GIVEN TEXT:
============================================================

# dimming lights in house



## Guest (Jan 2, 2004)

I'm having a problem in my home with lights dimming. I have checked the ground connection to the cold water system, main panel for loose connections, meter socket for loose connections. I was unable to check the ground connection at the rod outside because its buried too deep. I performed a test using a 1250 watt hair dryer to put a load on a branch circuit that was on phase A. The voltage without the hair dryer on was 121.3, when I turned the hair dryer on, the voltage dropped to 119.8. I performed the same test of phase B and the voltage was 122.6 with the hair dryer off and 121.4 when the hair dryer was turned on. I also checked the voltage across A and B phase, it was 243.9, then I turned the hair dryer on and the voltage dropped to 242.8. I called the power company, and they told me if they can't find the problem, I would be billed for the crew's time. Any input from you on this matter would be greatly appreciated. 

The testing was performed with a fluke 87 true rms multimeter.


----------



## Nathan (Jul 21, 2003)

I'll let an electrician answer.

But, please sign your posts so we know who you are... 
Better yet, Register!

Thanks


----------



## Guest (Jan 7, 2004)

Unregistered said:


> I'm having a problem in my home with lights dimming. I have checked the ground connection to the cold water system, main panel for loose connections, meter socket for loose connections. I was unable to check the ground connection at the rod outside because its buried too deep. I performed a test using a 1250 watt hair dryer to put a load on a branch circuit that was on phase A. The voltage without the hair dryer on was 121.3, when I turned the hair dryer on, the voltage dropped to 119.8. I performed the same test of phase B and the voltage was 122.6 with the hair dryer off and 121.4 when the hair dryer was turned on. I also checked the voltage across A and B phase, it was 243.9, then I turned the hair dryer on and the voltage dropped to 242.8. I called the power company, and they told me if they can't find the problem, I would be billed for the crew's time. Any input from you on this matter would be greatly appreciated.

============================================================

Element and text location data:
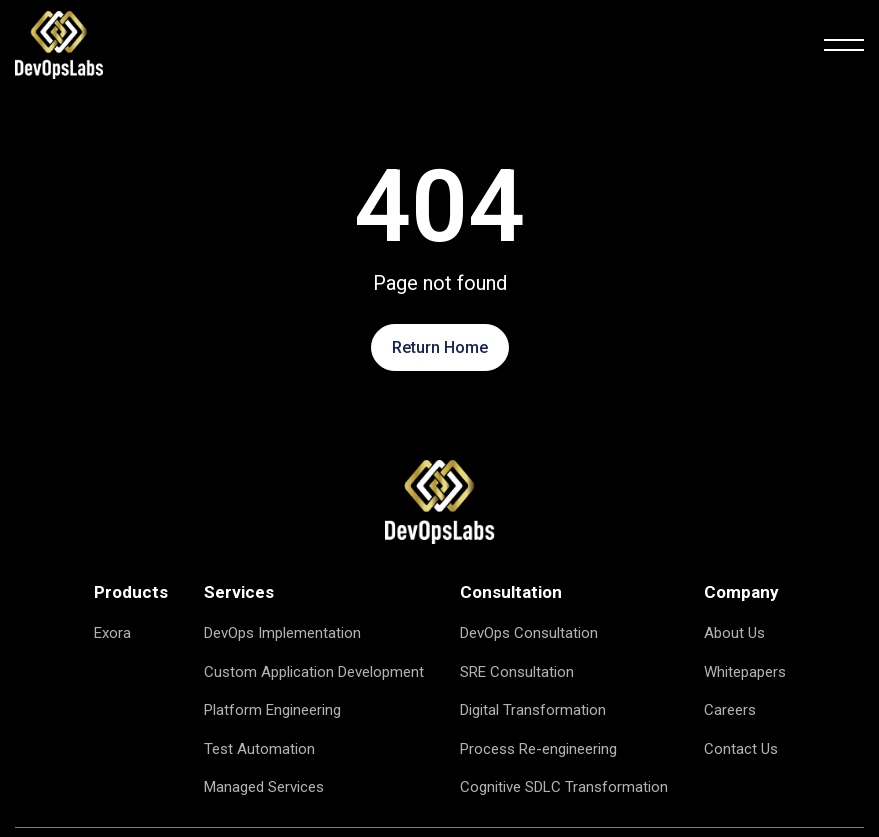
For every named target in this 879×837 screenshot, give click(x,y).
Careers (730, 710)
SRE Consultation (517, 672)
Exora (112, 633)
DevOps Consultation (529, 633)
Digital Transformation (533, 710)
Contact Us (741, 749)
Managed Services (264, 787)
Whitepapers (745, 672)
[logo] (59, 44)
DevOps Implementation (282, 633)
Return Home (440, 347)
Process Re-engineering (538, 749)
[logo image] (440, 501)
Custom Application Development (314, 672)
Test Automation (259, 749)
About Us (734, 633)
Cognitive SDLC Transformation (564, 787)
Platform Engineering (272, 710)
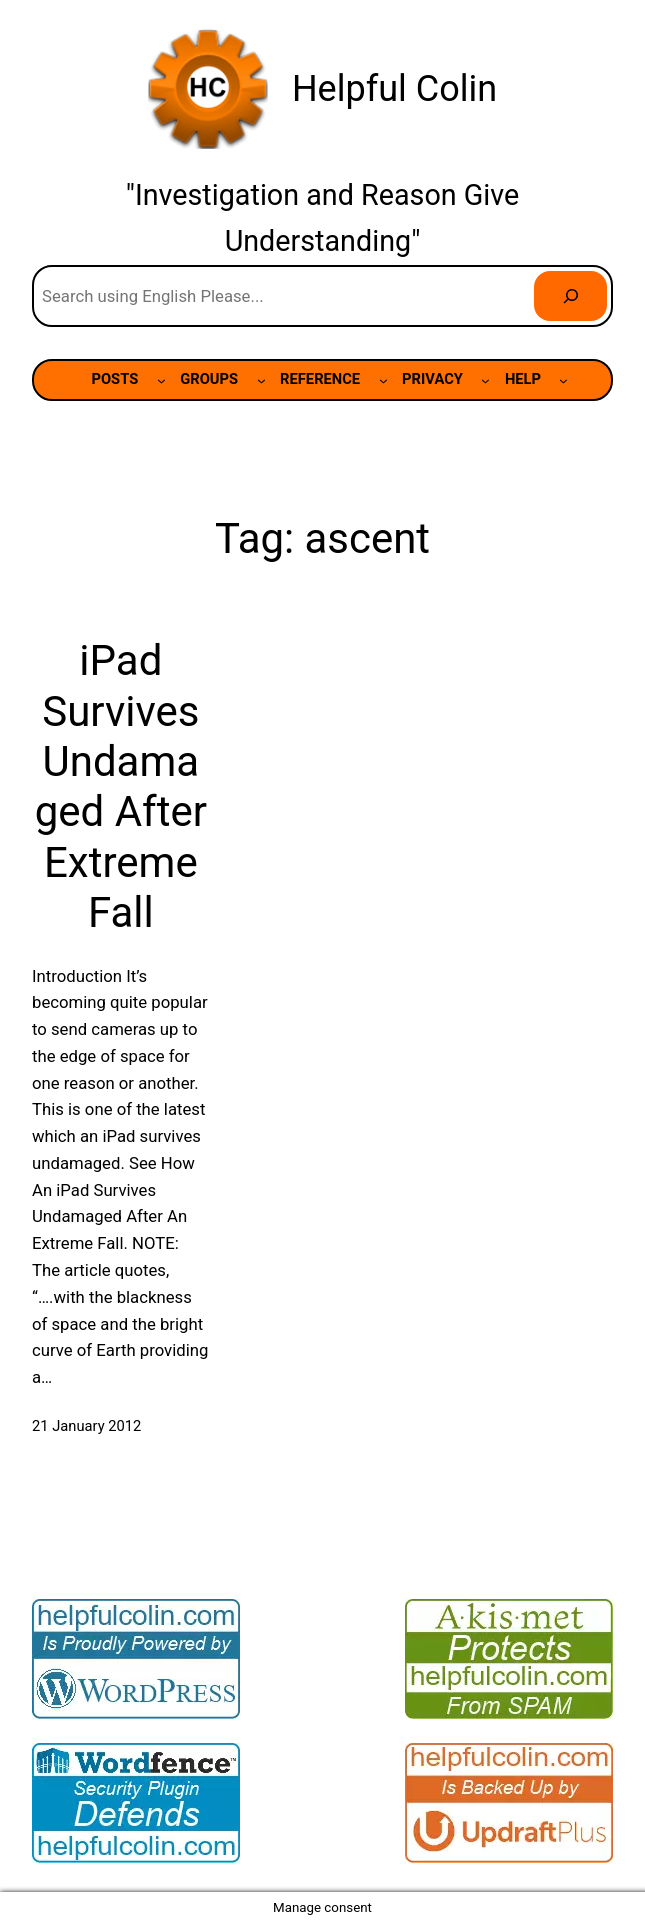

============================================================

SHORT EXERCISE A: From the dimming lights thread, print the passage that begins with the words containing "The testing was" and ends with "Better yet, Register!".
SHORT EXERCISE B: Write what comes next in the forum thread about dimming lights in a house, starting right after its final sentence.

FINAL RESULT A:
The testing was performed with a fluke 87 true rms multimeter.


----------



## Nathan (Jul 21, 2003)

I'll let an electrician answer.

But, please sign your posts so we know who you are... 
Better yet, Register!

FINAL RESULT B:
> 
> The testing was performed with a fluke 87 true rms multimeter.


do the lights dim only when major appliances come on??? if so it sounds like a voltage problem not with the power co. but the wire size (awg) feeding the major appliances.ex--a/c, heat, dry,H2O heater maby. question are the appliances far from the power sorce?? make sure your service conductors are the proper size (2/0--3/0--4/0--500kcmil etc............


----------



## Guest (Feb 16, 2004)

Unregistered said:


> do the lights dim only when major appliances come on??? if so it sounds like a voltage problem not with the power co. but the wire size (awg) feeding the major appliances.ex--a/c, heat, dry,H2O heater maby. question are the appliances far from the power sorce?? make sure your service conductors are the proper size (2/0--3/0--4/0--500kcmil etc............


The lights will dim when the well pump turns on ,clothes dryer.I can plug a hand held hair dryer into any receptical in the house and the lights will dim.


----------



## Guest (Feb 16, 2004)

Unregistered said:


> The lights will dim when the well pump turns on ,clothes dryer.I can plug a hand held hair dryer into any receptical in the house and the lights will dim.


Iforgot to mention that the service is 200amps and the feeder size is 4/0 aluminum.All connections are tight .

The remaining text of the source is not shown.